Dataset excerpt:
※ ※ ※

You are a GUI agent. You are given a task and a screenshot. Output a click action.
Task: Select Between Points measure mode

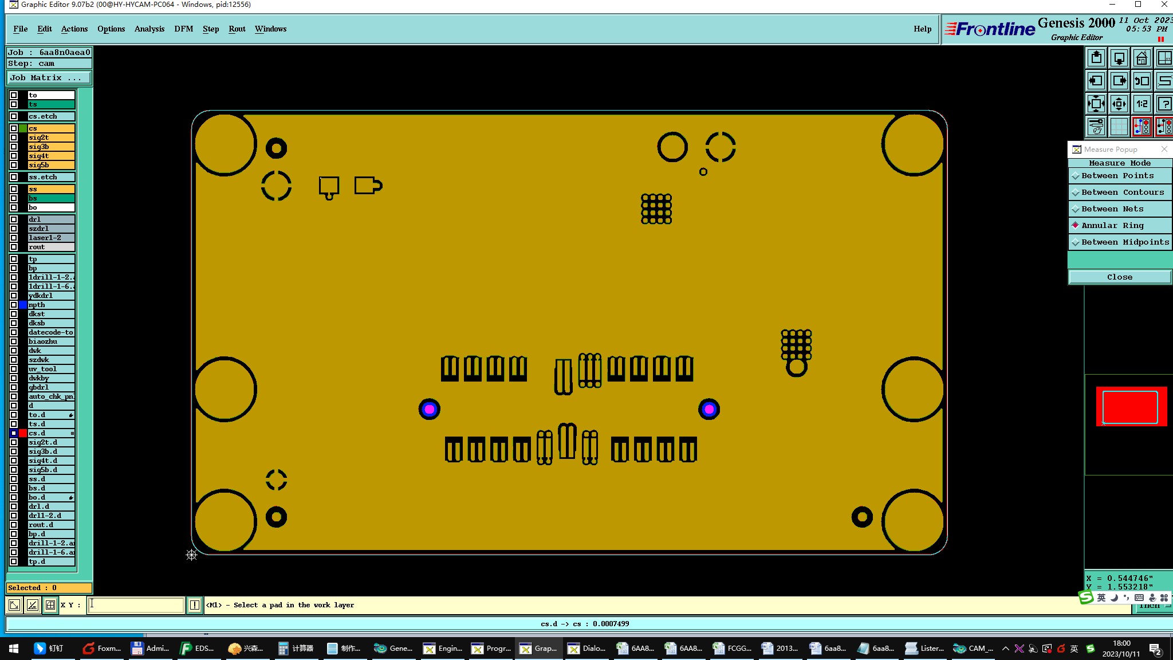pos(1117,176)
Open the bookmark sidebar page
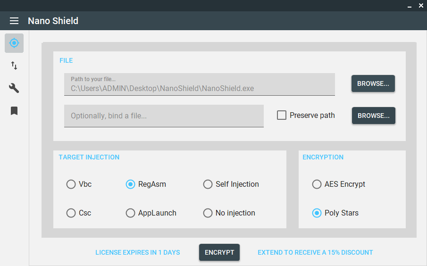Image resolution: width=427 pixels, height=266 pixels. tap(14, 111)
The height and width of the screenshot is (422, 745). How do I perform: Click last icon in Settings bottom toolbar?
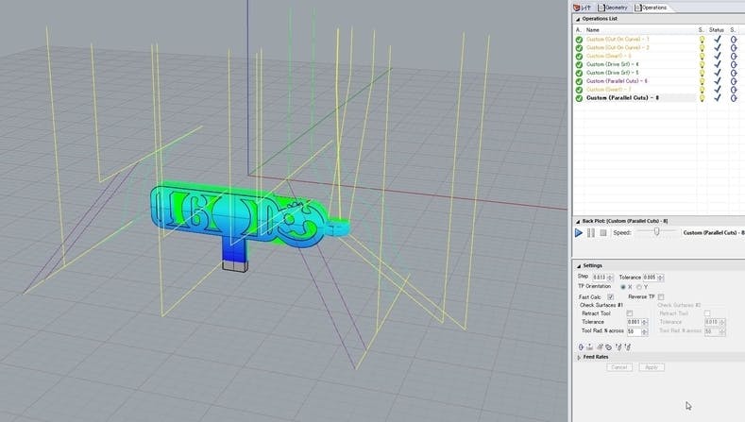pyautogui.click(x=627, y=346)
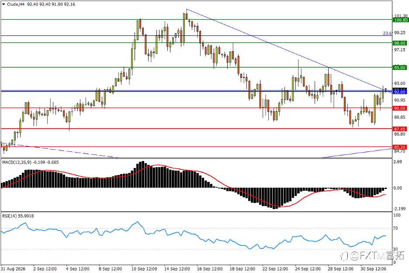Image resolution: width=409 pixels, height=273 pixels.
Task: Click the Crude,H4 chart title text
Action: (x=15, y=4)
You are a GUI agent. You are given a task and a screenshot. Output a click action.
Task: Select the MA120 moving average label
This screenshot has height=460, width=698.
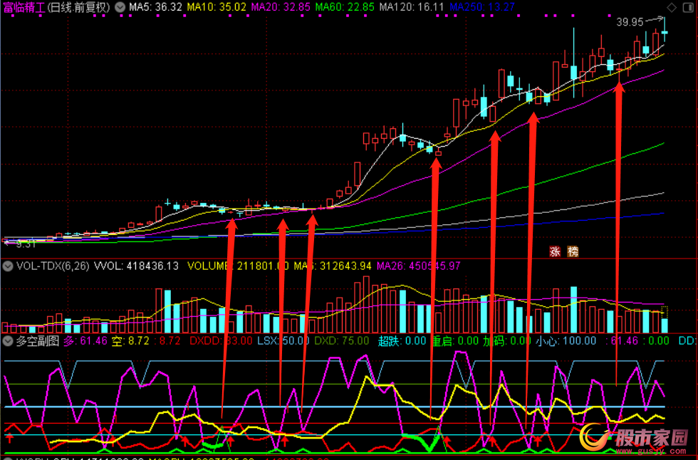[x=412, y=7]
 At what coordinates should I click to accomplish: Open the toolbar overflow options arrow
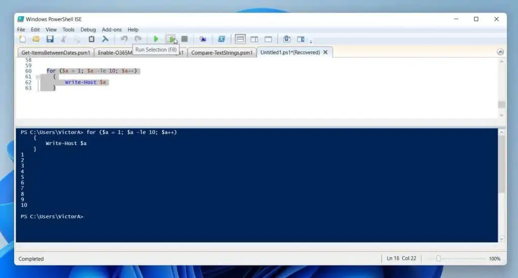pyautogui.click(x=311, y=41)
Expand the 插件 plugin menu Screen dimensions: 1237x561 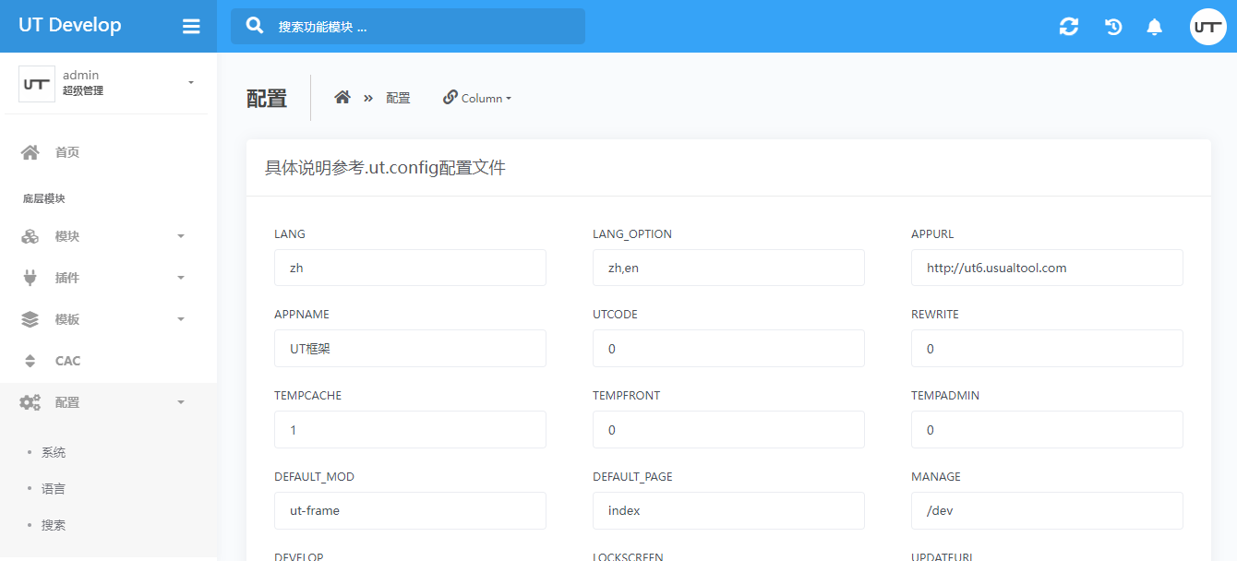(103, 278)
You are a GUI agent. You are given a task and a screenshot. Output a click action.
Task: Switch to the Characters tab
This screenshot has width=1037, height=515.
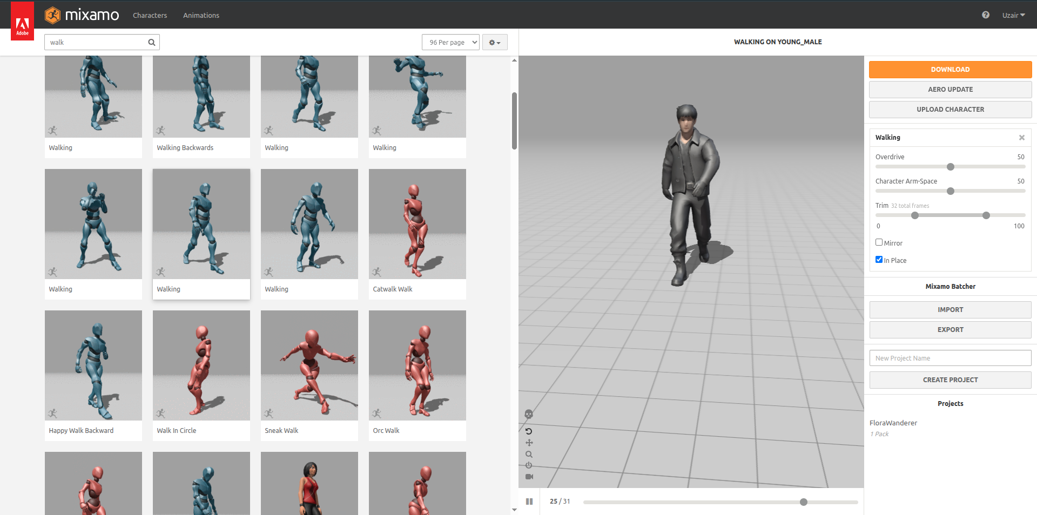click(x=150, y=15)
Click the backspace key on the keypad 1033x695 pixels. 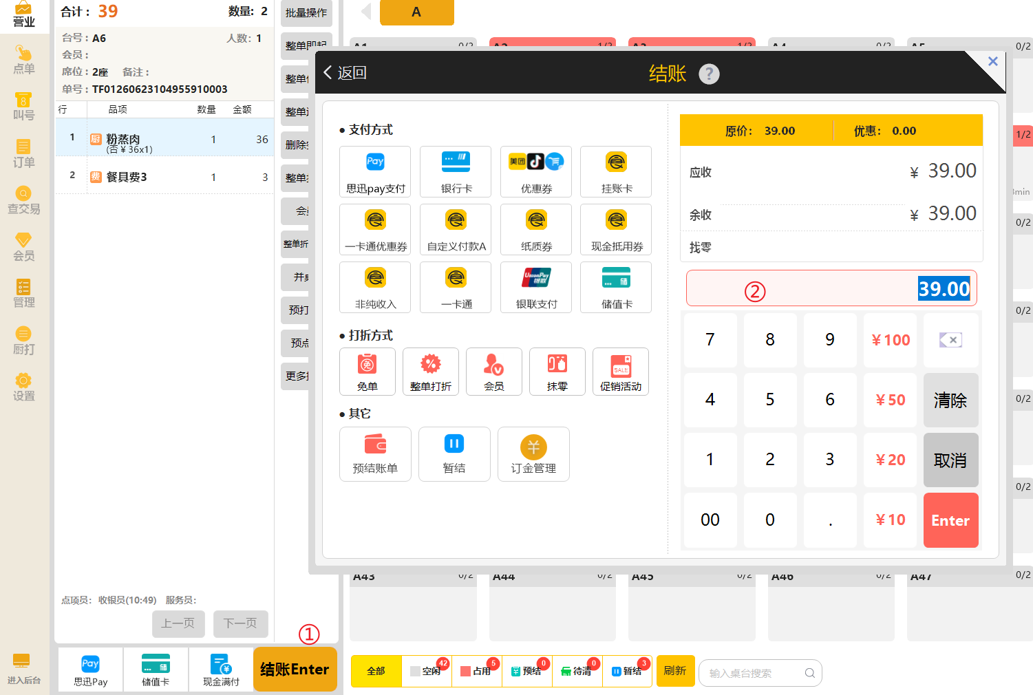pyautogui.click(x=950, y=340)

※ ※ ※

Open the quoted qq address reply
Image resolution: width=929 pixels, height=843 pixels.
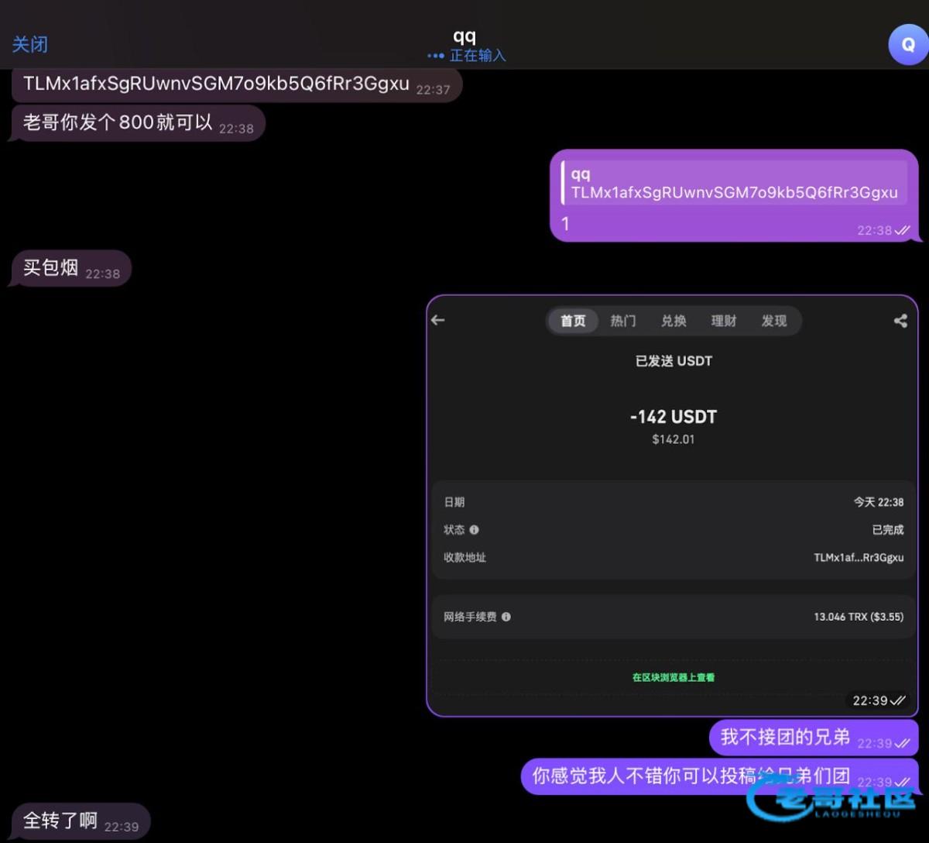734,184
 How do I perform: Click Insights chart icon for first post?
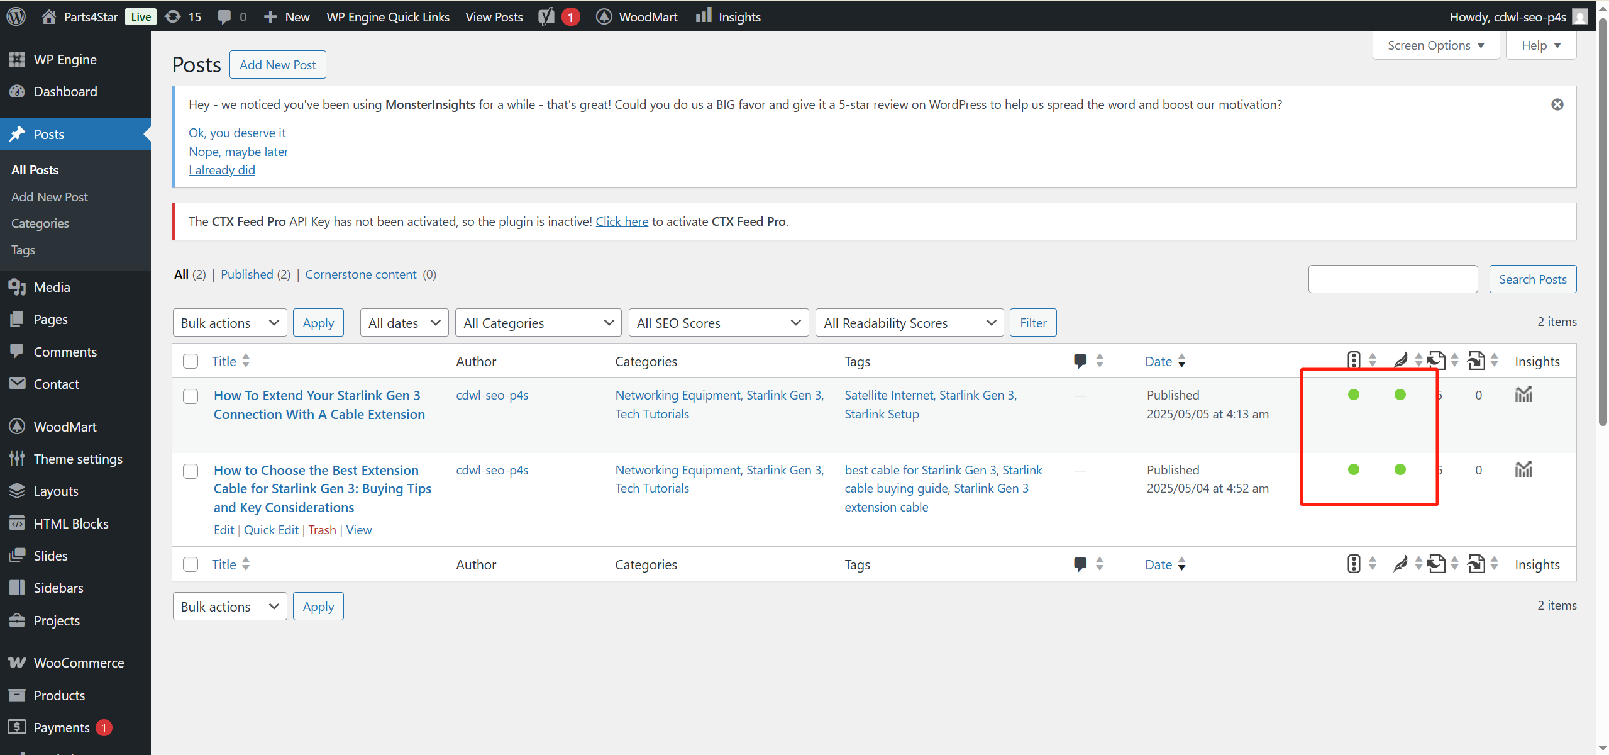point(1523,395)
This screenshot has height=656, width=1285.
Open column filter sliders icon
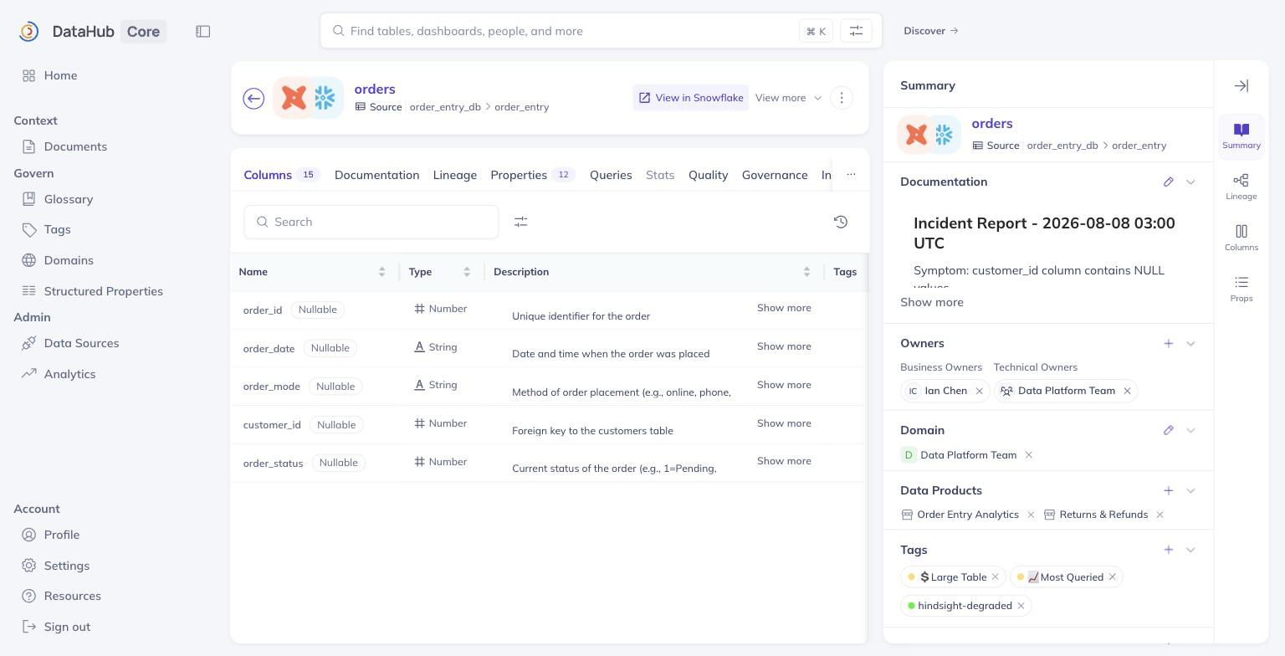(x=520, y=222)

※ ※ ※

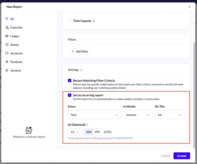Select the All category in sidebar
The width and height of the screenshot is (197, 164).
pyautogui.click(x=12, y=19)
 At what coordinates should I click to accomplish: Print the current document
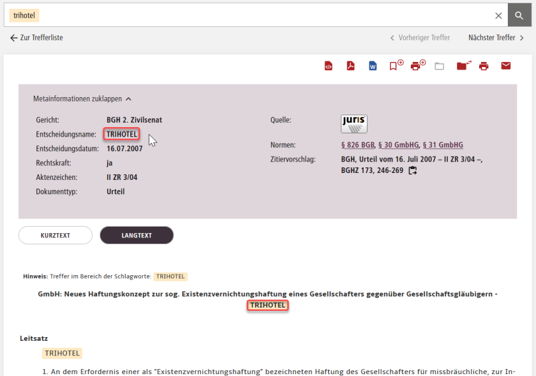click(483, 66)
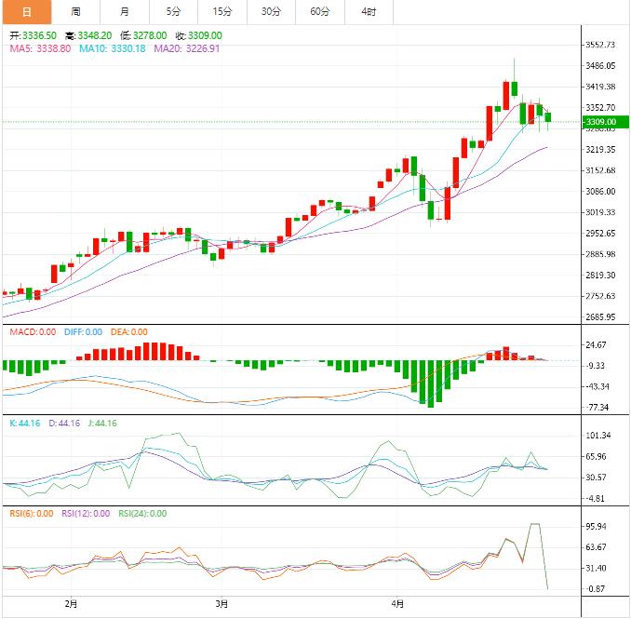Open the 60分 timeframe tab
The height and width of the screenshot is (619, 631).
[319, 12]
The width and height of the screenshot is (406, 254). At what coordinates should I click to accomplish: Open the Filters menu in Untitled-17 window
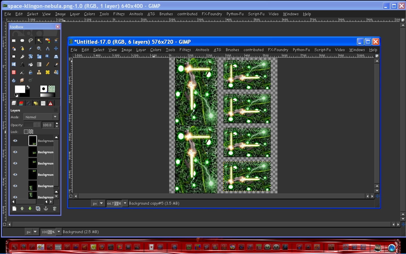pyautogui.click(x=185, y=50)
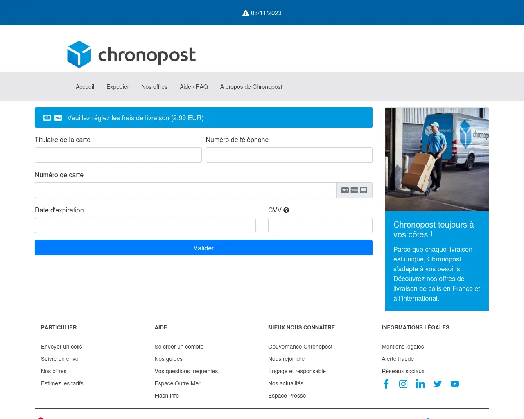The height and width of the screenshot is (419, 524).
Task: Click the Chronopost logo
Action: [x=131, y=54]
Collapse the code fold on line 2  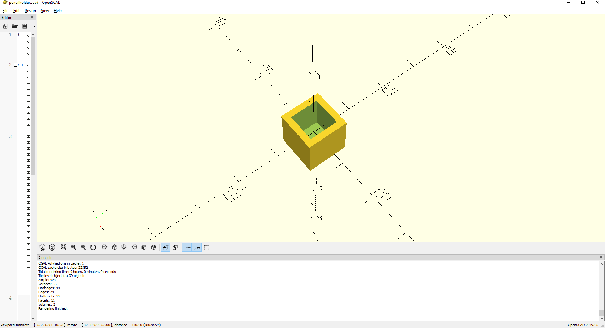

※ ※ ※

Job
Copy out verbatim the items from the line containing "Open the quoted qq address reply" through the line containing "(x=520, y=222)", including both of those lines. Omit the pictures.

Solution
Open the quoted qq address reply
Image resolution: width=929 pixels, height=843 pixels.
734,184
 How do I perform: Click Insights chart icon for first post?
point(1523,395)
This screenshot has height=656, width=1285.
Open column filter sliders icon
(x=520, y=222)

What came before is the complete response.